**DIRECTIONS**
Nothing should differ between your answer and the records below.

**EXERCISE DATA**
* * * * * * * * *

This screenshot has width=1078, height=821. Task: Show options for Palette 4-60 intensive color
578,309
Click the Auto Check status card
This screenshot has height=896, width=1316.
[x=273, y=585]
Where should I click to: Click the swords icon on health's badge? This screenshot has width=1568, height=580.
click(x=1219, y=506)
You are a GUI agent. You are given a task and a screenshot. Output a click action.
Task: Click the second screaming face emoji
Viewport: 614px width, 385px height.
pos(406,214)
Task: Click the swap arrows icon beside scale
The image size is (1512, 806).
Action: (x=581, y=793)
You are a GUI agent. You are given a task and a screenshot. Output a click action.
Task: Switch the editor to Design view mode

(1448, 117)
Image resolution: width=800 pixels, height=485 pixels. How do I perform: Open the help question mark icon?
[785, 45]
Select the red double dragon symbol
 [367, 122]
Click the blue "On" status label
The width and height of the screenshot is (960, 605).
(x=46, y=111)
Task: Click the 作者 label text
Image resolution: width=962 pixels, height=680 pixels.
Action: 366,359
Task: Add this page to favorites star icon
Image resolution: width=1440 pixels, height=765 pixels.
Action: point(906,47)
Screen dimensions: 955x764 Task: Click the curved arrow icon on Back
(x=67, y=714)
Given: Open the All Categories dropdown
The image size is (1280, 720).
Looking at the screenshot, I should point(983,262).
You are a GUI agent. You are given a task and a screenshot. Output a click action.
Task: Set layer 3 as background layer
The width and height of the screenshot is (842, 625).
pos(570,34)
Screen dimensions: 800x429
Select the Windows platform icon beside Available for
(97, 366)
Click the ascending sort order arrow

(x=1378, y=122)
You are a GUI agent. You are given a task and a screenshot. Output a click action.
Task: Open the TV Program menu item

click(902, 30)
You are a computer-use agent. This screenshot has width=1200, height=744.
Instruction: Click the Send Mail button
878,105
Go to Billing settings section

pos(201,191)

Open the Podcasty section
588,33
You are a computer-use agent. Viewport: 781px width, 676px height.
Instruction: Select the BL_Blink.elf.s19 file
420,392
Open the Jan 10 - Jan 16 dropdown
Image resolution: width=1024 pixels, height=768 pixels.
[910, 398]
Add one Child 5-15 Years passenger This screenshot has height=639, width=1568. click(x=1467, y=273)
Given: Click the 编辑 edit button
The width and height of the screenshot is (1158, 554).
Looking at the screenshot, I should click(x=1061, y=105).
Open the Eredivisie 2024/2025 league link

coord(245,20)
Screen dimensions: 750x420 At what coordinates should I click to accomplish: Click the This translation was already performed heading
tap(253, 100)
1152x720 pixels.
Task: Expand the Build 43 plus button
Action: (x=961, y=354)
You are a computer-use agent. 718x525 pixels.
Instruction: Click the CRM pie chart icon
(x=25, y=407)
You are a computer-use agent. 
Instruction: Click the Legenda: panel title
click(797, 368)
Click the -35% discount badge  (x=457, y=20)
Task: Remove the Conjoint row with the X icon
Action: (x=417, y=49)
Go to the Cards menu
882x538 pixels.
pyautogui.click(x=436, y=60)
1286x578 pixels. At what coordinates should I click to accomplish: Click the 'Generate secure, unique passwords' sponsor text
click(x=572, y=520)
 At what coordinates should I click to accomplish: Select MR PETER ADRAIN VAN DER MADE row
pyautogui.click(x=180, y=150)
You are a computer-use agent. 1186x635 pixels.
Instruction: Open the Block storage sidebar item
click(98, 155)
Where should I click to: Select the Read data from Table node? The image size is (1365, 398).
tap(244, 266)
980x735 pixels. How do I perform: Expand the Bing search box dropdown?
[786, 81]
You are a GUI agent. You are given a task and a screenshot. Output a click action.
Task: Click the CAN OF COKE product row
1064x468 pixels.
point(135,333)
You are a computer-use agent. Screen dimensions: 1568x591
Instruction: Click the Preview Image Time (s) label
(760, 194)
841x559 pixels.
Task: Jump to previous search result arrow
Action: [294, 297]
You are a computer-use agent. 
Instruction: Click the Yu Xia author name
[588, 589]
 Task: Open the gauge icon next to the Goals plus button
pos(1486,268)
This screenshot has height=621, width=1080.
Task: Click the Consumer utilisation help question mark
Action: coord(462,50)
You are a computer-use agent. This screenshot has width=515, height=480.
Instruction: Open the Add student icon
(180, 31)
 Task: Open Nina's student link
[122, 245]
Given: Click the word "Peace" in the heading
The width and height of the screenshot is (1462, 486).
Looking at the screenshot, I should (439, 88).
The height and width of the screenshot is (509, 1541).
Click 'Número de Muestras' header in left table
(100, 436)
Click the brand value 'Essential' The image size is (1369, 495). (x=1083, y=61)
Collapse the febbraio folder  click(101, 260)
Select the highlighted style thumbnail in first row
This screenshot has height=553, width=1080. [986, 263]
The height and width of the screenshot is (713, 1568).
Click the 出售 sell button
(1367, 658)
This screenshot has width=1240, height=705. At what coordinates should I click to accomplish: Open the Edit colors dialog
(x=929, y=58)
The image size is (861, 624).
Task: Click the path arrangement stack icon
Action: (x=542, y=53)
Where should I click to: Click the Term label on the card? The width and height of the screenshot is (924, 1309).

* * * * * * * * *

**PROBLEM SOLUTION**
This screenshot has width=1078, height=821. Task: Show options for Palette 4-60 intensive color
578,309
Click the Auto Check status card
This screenshot has height=896, width=1316.
[x=273, y=585]
Where should I click to: Click the swords icon on health's badge? This screenshot has width=1568, height=580.
click(x=1219, y=506)
You are a GUI agent. You are given a task and a screenshot. Output a click action.
Task: Click the second screaming face emoji
Viewport: 614px width, 385px height.
pos(406,214)
Task: Click the swap arrows icon beside scale
The image size is (1512, 806).
Action: (x=581, y=793)
You are a GUI agent. You are given a task and a screenshot. Output a click action.
Task: Switch the editor to Design view mode

(1448, 117)
Image resolution: width=800 pixels, height=485 pixels. How do I perform: Open the help question mark icon?
[785, 45]
Select the red double dragon symbol
 [367, 122]
Click the blue "On" status label
The width and height of the screenshot is (960, 605).
(x=46, y=111)
Task: Click the 作者 label text
Image resolution: width=962 pixels, height=680 pixels.
Action: 366,359
Task: Add this page to favorites star icon
Image resolution: width=1440 pixels, height=765 pixels.
Action: point(906,47)
Screen dimensions: 955x764 Task: Click the curved arrow icon on Back
(x=67, y=714)
Given: Open the All Categories dropdown
The image size is (1280, 720).
Looking at the screenshot, I should point(983,262).
You are a GUI agent. You are given a task and a screenshot. Output a click action.
Task: Set layer 3 as background layer
The width and height of the screenshot is (842, 625).
pos(570,34)
Screen dimensions: 800x429
Select the Windows platform icon beside Available for
(97, 366)
Click the ascending sort order arrow

(x=1378, y=122)
You are a GUI agent. You are given a task and a screenshot. Output a click action.
Task: Open the TV Program menu item

click(902, 30)
You are a computer-use agent. This screenshot has width=1200, height=744.
Instruction: Click the Send Mail button
878,105
Go to Billing settings section

pos(201,191)

Open the Podcasty section
588,33
You are a computer-use agent. Viewport: 781px width, 676px height.
Instruction: Select the BL_Blink.elf.s19 file
420,392
Open the Jan 10 - Jan 16 dropdown
Image resolution: width=1024 pixels, height=768 pixels.
[910, 398]
Add one Child 5-15 Years passenger This screenshot has height=639, width=1568. click(x=1467, y=273)
Given: Click the 编辑 edit button
The width and height of the screenshot is (1158, 554).
Looking at the screenshot, I should click(x=1061, y=105).
Open the Eredivisie 2024/2025 league link

coord(245,20)
Screen dimensions: 750x420 At what coordinates should I click to accomplish: Click the This translation was already performed heading
tap(253, 100)
1152x720 pixels.
Task: Expand the Build 43 plus button
Action: (x=961, y=354)
You are a computer-use agent. 718x525 pixels.
Instruction: Click the CRM pie chart icon
(x=25, y=407)
You are a computer-use agent. 
Instruction: Click the Legenda: panel title
click(797, 368)
Click the -35% discount badge  (x=457, y=20)
Task: Remove the Conjoint row with the X icon
Action: (x=417, y=49)
Go to the Cards menu
882x538 pixels.
pyautogui.click(x=436, y=60)
1286x578 pixels. At what coordinates should I click to accomplish: Click the 'Generate secure, unique passwords' sponsor text
click(x=572, y=520)
 At what coordinates should I click to accomplish: Select MR PETER ADRAIN VAN DER MADE row
pyautogui.click(x=180, y=150)
You are a computer-use agent. 1186x635 pixels.
Instruction: Open the Block storage sidebar item
click(98, 155)
Where should I click to: Select the Read data from Table node? The image size is (1365, 398).
tap(244, 266)
980x735 pixels. How do I perform: Expand the Bing search box dropdown?
[786, 81]
You are a GUI agent. You are given a task and a screenshot. Output a click action.
Task: Click the CAN OF COKE product row
1064x468 pixels.
point(135,333)
You are a computer-use agent. Screen dimensions: 1568x591
Instruction: Click the Preview Image Time (s) label
(760, 194)
841x559 pixels.
Task: Jump to previous search result arrow
Action: [294, 297]
You are a computer-use agent. 
Instruction: Click the Yu Xia author name
[588, 589]
 Task: Open the gauge icon next to the Goals plus button
pos(1486,268)
This screenshot has height=621, width=1080.
Task: Click the Consumer utilisation help question mark
Action: coord(462,50)
You are a computer-use agent. This screenshot has width=515, height=480.
Instruction: Open the Add student icon
(180, 31)
 Task: Open Nina's student link
[122, 245]
Given: Click the word "Peace" in the heading
The width and height of the screenshot is (1462, 486).
Looking at the screenshot, I should (439, 88).
The height and width of the screenshot is (509, 1541).
Click 'Número de Muestras' header in left table
(100, 436)
Click the brand value 'Essential' The image size is (1369, 495). (x=1083, y=61)
Collapse the febbraio folder  click(101, 260)
Select the highlighted style thumbnail in first row
This screenshot has height=553, width=1080. [986, 263]
The height and width of the screenshot is (713, 1568).
Click the 出售 sell button
(1367, 658)
This screenshot has width=1240, height=705. At what coordinates should I click to accomplish: Open the Edit colors dialog
(x=929, y=58)
The image size is (861, 624).
Task: Click the path arrangement stack icon
Action: (x=542, y=53)
Where should I click to: Click the Term label on the card? The width and height of the screenshot is (924, 1309).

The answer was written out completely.